## Problem description
Which lines run from the one with "Select the Autorisations wizard step" through the end of the data? Retype them exactly, without pictures.

##### Given information #####

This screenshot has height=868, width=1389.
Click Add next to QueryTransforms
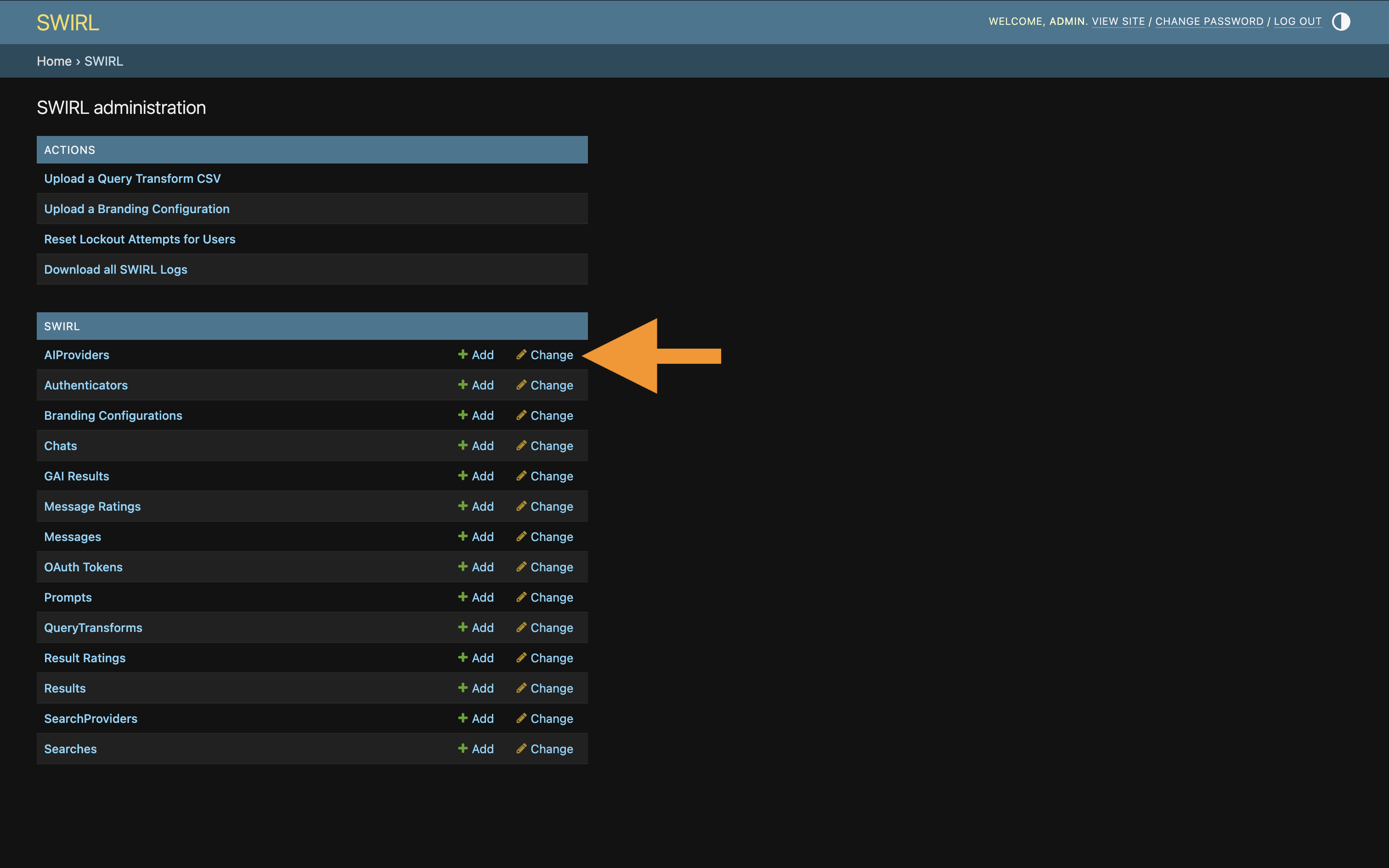click(x=482, y=627)
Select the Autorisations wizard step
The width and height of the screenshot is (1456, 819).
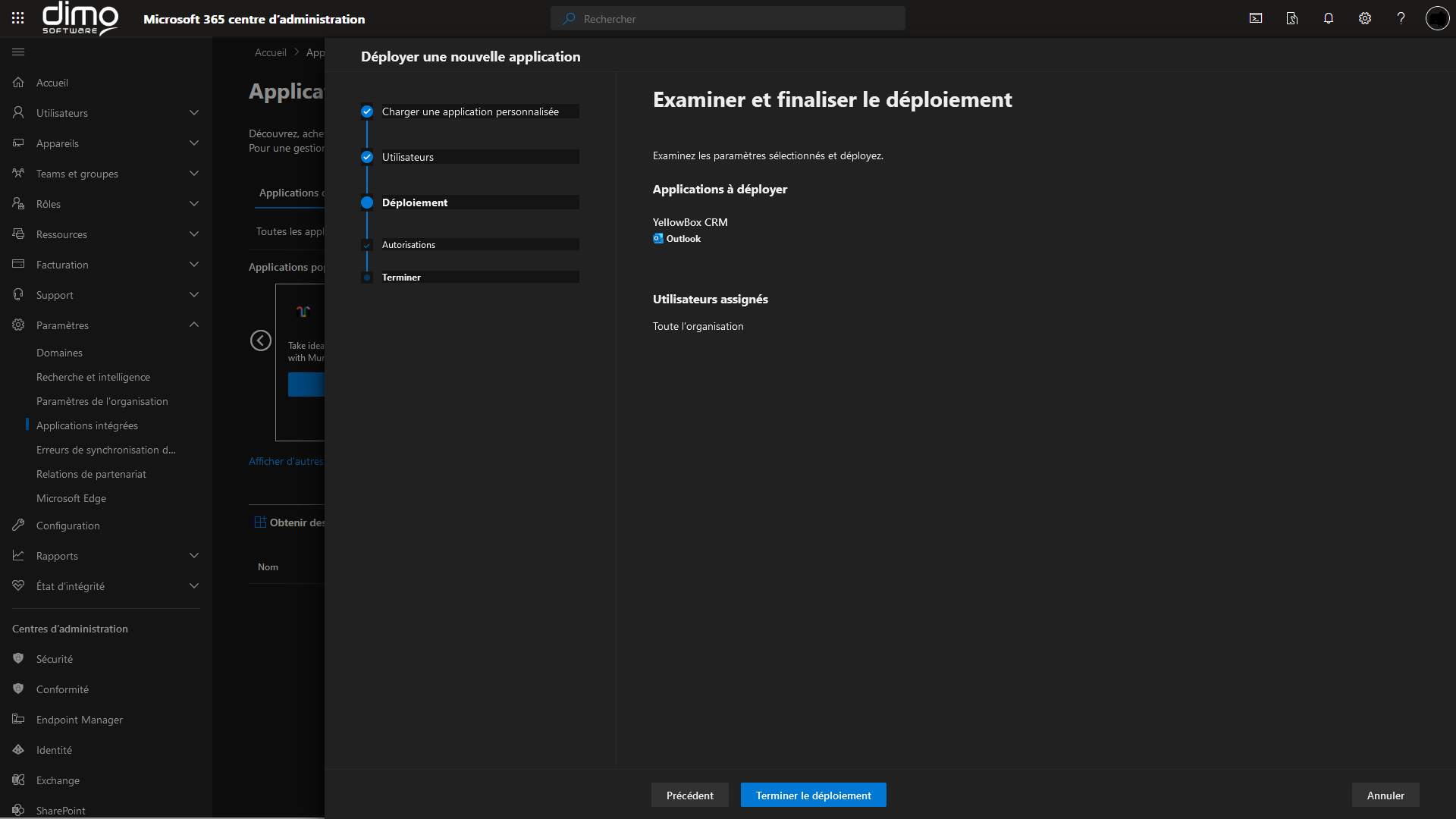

#####

## Task result
Select the Autorisations wizard step
The width and height of the screenshot is (1456, 819).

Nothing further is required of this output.